ЗАДАНИЯ ->
1) Откуда прибыла дивизия пленных в феврале 1941 года, согласно фрагменту о допросе пленных?
2) Назовите все страны и города, которые упомянуты во фрагменте о допросе пленных в связи с перемещениями дивизии.
3) Продолжите фрагмент о допросе пленных с того места, на котором он заканчивается.

ФРАГМЕНТ СТРАНИЦЫ ->
===============

— Правду мы все равно узнаем, — прервал пленных Грищенко. — Скажите, но только честно: как относятся немецкие войска к населению в оккупированных селах?
Чернявый лавочник с тонкими усиками сказал:
— Полевые войска заняты войной. С населением имеют дело охранные.
— А почему на передовых позициях ночью горят села?
— Мы сел не жгли. Это делают те, кто боится русской ночной атаки, — освещают местность.
— Освещают местность?! — покачал головой Грищенко.
Номера своей дивизии пленные не знали, а вернее, не хотели назвать. Но во время разговора удалось установить подготовку германских войск к переходу нашей государственной границы. В феврале 1941 года их дивизия прибыла из Франции в Польшу и расположилась вблизи Кракова. Здесь вместе с другими частями находилась до 24 апреля. Потом ее направили под Люблин. Отсюда 10 июня начала выдвигаться в исходный район и, соблюдая строгую маскировку, 18 июня заняла позиции в семи километрах от нашей границы, а в ночь перед нападением приблизилась к ней вплотную.
Обратил внимание еще и на такое: почти все пленные имели восьмиклассное образование, но за последние три года никто из них не держал в руках книги. Зато читали фашистский официоз — газету «Фелькишер беобахтер» и тонкий иллюстрированный журнал «Дойчланд», воспевающий «подвиги» гитлеровских войск.
Взглянув на часы, Грищенко заторопился:
— Ты извини... Меня ждут в Политотделе дивизии.
Между тем на сборном пункте аварийных машин затих бойкий перестук молотков, погасли вспышки электросварки, и после короткого затишья послышались приказания складывать инструменты в ящики и выводить из укрытий грузовики.

===============

ПРЕДОСТАВЛЕННЫЕ ДАННЫЕ ->
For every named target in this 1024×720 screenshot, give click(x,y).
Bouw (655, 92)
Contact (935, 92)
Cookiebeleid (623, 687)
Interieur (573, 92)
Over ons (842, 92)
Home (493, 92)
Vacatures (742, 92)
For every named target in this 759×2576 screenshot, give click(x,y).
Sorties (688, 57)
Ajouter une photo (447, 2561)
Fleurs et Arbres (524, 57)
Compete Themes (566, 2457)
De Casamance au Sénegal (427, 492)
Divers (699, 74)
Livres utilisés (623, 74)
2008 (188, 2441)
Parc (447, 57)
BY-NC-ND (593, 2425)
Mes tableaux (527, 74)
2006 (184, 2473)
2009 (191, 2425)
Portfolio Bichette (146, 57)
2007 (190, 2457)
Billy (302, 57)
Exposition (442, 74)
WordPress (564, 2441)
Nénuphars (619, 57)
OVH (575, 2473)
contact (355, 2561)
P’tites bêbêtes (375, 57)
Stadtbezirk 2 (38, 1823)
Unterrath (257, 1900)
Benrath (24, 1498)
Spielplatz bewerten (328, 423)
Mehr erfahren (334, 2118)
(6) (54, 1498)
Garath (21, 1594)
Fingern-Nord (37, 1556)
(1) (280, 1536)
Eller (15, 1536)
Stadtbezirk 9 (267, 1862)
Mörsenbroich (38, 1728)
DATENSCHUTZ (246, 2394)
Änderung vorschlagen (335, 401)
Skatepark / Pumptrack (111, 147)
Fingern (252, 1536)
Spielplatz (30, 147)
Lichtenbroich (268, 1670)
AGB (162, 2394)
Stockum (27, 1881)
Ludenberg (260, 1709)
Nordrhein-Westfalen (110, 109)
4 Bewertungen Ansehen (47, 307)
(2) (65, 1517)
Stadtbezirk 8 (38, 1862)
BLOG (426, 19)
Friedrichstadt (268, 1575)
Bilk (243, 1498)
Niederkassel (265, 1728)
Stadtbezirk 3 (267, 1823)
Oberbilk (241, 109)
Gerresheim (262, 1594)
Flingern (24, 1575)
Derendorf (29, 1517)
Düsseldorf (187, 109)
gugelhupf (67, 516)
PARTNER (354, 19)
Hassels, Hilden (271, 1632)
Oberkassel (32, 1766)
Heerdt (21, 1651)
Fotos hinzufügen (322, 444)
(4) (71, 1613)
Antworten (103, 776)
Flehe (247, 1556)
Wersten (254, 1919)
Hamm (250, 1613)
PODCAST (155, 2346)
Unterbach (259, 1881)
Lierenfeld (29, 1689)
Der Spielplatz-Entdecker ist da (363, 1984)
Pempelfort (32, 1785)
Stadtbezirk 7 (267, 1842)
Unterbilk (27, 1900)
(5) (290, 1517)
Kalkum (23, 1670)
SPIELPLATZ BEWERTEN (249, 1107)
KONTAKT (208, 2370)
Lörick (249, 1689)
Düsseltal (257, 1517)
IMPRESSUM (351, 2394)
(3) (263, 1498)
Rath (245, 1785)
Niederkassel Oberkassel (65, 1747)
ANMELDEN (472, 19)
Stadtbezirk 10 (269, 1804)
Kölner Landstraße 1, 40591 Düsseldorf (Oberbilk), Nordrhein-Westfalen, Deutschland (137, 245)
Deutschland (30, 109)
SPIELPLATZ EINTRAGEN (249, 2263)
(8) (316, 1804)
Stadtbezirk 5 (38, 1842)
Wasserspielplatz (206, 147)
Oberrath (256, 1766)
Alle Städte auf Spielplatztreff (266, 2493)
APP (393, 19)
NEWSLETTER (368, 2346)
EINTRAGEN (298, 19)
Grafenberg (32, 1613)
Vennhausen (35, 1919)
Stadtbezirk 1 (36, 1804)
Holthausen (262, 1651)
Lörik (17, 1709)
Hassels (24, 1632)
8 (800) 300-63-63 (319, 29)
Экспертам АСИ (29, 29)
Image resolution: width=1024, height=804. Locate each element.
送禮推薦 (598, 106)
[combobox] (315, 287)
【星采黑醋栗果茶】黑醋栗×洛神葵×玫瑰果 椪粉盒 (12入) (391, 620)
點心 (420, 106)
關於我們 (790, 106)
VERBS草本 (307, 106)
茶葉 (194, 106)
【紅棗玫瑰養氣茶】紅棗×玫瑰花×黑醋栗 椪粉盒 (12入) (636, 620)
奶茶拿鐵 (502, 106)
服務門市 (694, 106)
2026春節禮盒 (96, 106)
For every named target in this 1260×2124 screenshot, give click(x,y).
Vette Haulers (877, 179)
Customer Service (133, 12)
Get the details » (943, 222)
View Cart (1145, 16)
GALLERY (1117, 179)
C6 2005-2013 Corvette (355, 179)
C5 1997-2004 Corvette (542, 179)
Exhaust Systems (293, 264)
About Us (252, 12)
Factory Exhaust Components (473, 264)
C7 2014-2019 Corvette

===============

РЕЗУЛЬТАТЫ ПО ЗАДАНИЯМ ->
1) Из Франции.

2) Франция, Польша, Краков, Люблин.

3)
Озабоченный Мураф бросил мне на ходу:
— Мы снимаемся... Наши войска отходят на новый рубеж.
Ох, этот новый рубеж... Но ничего не поделаешь. Надо и нам заводить мотор, думать о том, как выбраться из незнакомых лесов на ровенское шоссе. К сожалению, Мураф со своим хозяйством отходил в другую сторону, и вся надежда теперь на водителя. Хозе уверяет: дорогу он помнит и не собьется. Машина полностью заправлена, бензин взят про запас, его хватит до самого Терпополя. «Эмка» тронулась.
Часа через два на развилке Хозе притормозил. Взглянув на дорожную стрелку, после некоторого колебания сделал правый поворот.
— Странно... Но будем придерживаться правил.
— Едем строго на запад, а надо на юг. Стой!
Но машина спустилась уже в топкую низину, и передние колеса забуксовали.
— Сели крепко... А ведь чувствовал: не надо сюда ехать. Так нет, поверил проклятому знаку, — сокрушался Хозе.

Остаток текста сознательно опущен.